The plan was to grow old together – holding hands, in rocking chairs on the porch and enjoying the grand-kids. For many couples, this part of the dream has not quite come true. For those who have found themselves in the all too common position of being a caregiver to their spouse – the story has changed.
Over 56% of the 50 million family caregivers are caregivers for a spouse, according to the National Family Caregivers Association. This shift in the relationship can be difficult and many spouses find themselves unsure of how to deal with the challenges that come with the new role.
The Challenge of Loneliness While Being a Caregiver to Your Spouse
There is a big difference between being lonely and being alone. Many spouse caregivers talk about the loneliness of being a caregiver – even, or perhaps especially, when their spouse is right there with them. When the person you married is no longer able to be as present in the relationship – the loneliness can feel worse than if they were not there at all. Often there is a sense of resentment and anger that they did not hold up their end of the bargain.
The Impact of Resentment while Being a Caregiver to Your Spouse
How do you prevent this from impacting the care you provide? How do you maintain the marriage while having to shift your role? One of the most important things to do is take care of yourself. Stress and burnout have a significant impact on family caregivers, and that stress can impact the care you provide. By allowing others to help, having an understanding that you should not do this alone, and taking regular breaks from your role – you allow yourself to be in a better place when you are providing the direct care.
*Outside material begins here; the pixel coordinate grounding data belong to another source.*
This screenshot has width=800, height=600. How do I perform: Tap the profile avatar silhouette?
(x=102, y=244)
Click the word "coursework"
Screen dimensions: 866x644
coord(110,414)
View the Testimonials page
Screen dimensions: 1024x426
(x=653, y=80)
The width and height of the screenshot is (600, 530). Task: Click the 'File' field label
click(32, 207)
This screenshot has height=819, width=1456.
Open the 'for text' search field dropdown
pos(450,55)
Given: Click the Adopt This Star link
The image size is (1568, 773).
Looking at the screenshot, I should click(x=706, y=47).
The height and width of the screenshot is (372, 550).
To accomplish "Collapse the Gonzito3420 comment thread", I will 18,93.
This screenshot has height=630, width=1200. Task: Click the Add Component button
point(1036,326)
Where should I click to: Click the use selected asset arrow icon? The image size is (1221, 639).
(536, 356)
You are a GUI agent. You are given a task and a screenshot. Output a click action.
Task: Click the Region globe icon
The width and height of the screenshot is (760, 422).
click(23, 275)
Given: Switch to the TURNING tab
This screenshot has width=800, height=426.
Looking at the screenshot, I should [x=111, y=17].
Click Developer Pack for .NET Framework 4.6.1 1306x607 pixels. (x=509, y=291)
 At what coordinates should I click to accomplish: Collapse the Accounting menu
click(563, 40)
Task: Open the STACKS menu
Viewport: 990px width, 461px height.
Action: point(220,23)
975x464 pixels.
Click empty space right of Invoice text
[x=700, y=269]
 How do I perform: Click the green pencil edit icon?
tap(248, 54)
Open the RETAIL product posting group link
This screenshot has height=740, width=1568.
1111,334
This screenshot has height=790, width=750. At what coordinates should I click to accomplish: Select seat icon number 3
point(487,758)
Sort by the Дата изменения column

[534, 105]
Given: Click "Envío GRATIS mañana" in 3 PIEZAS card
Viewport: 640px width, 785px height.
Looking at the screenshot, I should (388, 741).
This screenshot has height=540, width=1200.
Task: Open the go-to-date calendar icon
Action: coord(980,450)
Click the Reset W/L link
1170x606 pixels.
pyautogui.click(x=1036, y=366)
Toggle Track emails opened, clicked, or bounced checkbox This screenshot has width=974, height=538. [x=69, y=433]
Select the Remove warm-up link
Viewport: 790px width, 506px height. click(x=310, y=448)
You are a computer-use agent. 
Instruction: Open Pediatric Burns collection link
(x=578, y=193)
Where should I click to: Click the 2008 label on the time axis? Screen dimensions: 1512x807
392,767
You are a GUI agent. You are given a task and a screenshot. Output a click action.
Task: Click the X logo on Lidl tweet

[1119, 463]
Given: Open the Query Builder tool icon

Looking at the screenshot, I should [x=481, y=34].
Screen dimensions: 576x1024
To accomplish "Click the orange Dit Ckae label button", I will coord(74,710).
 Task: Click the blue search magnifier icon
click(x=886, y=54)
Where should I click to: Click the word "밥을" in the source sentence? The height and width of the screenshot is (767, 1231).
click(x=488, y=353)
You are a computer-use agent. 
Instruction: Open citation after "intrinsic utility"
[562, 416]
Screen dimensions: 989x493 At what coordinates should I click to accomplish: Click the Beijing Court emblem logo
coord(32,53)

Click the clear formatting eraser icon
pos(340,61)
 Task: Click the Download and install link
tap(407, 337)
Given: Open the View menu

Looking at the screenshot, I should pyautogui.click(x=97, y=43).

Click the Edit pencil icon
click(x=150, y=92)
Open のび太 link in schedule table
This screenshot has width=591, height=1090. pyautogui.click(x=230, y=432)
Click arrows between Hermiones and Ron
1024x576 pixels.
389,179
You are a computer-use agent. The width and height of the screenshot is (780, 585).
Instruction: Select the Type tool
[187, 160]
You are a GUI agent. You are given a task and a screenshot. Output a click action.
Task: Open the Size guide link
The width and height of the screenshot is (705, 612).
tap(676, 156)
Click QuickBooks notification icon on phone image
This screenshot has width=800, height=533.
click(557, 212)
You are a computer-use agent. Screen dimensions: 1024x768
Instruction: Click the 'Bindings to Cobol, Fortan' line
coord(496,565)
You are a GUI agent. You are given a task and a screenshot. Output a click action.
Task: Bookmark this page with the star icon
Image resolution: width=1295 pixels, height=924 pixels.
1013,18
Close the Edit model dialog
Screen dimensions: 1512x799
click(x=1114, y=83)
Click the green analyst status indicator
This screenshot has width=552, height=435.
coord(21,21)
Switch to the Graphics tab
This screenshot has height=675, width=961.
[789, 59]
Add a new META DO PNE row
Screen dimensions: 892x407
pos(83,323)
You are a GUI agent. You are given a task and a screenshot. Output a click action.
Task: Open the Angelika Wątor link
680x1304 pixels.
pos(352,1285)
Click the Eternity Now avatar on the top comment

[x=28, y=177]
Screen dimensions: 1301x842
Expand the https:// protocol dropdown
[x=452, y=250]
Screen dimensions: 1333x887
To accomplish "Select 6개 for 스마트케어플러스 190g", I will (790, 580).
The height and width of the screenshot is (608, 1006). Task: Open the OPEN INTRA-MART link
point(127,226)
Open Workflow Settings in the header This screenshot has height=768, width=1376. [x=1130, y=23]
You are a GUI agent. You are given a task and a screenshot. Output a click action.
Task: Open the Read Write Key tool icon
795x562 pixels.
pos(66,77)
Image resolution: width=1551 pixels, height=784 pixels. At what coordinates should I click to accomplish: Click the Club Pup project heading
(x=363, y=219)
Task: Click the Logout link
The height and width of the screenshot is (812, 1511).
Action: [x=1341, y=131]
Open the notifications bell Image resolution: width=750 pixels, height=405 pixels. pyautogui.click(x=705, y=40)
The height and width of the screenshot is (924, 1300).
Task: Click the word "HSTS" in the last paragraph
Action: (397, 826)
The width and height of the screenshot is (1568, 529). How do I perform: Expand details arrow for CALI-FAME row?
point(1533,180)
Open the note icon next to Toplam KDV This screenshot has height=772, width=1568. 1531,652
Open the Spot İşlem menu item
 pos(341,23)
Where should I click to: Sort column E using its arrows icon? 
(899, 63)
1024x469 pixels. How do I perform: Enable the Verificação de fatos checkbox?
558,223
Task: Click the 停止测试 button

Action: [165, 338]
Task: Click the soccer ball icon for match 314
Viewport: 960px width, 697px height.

Consider giving up the tasks that are the most taxing or perhaps cause the most stress on your relationship. Having a paid caregiver do the bathing, incontinence care and feeding for example, can allow you to get back to being in a marriage with your partner – focusing on sharing, visiting or just being together. Try to allow yourself to time to just “be” with your partner – not always focusing on what you need to “do”.
Are you a caregiver to your spouse? Please share your experience and stories here, as we all learn from each other…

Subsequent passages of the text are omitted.